* Instructions to follow: Please print the stretch of the walleye fishing text below from "Anyone who uses" through "often smash it.", word for word.

* Passage shown:
-------------------------

Light-action rods are great for panfish, but a 30-inch medium action rod, like St. Croix’s new Avid AIR 30M, has more backbone to it in order to effectively work spoons for walleyes. Your reel can be spooled with 10-pound-test superbraid on a spinning reel with a good drag system in order to make adjustments while fighting fish. Attach the jigging spoon with a high-quality snap swivel.

Anyone who uses a spoon a lot is usually a believer in the value of noise, or rattles to attract fish. Color can make a difference at times too, and in low-light periods high-intensity glow colors make a difference when it comes to walleyes. You may want to try a Venom Inferno Spoon with a high-intensity glow and loud rattles. When tipping a spoon, you can try adding just the tail or head of a fathead minnow to a hook or add a couple of spikes or waxworms.

As for the jigging action, lower the bait to the bottom, snap it up, the let it fall to the bottom again, and then lift it up about 6 inches to 1 foot and hold it. Count to three and repeat. Reactive, striking walleyes will often smash it.

As late winter wears on, walleyes often move deeper. Try weedlines in 10 to 20 feet or even deeper. During open water, when the process is easier, search for deep patches of sand grass that stay green and attract fish all winter. Enter the waypoints into your GPS and return there. Walleyes can be very deep at times so don’t be afraid to try 30 feet down and more.

Never fish alone and always let someone know where you are going and what time you expect to return. Safety is first and foremost on the ice at night. And don’t forget to take the spoons. Just leave the knives and forks at home. You’ll need them later for the fish fry.

-------------------------

* Material provided:

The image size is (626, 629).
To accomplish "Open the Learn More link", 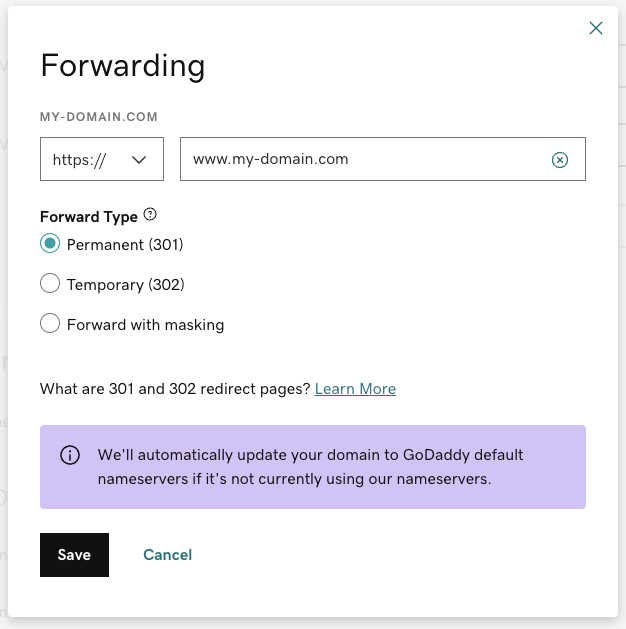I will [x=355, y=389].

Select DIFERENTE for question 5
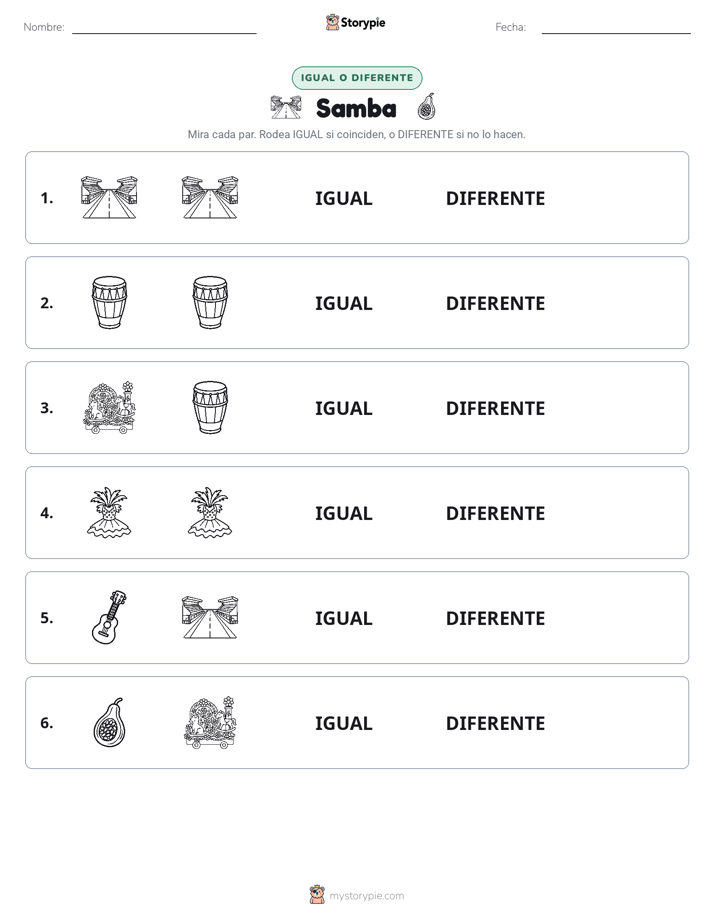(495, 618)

-------------------------

* Output for this exercise:
Anyone who uses a spoon a lot is usually a believer in the value of noise, or rattles to attract fish. Color can make a difference at times too, and in low-light periods high-intensity glow colors make a difference when it comes to walleyes. You may want to try a Venom Inferno Spoon with a high-intensity glow and loud rattles. When tipping a spoon, you can try adding just the tail or head of a fathead minnow to a hook or add a couple of spikes or waxworms.

As for the jigging action, lower the bait to the bottom, snap it up, the let it fall to the bottom again, and then lift it up about 6 inches to 1 foot and hold it. Count to three and repeat. Reactive, striking walleyes will often smash it.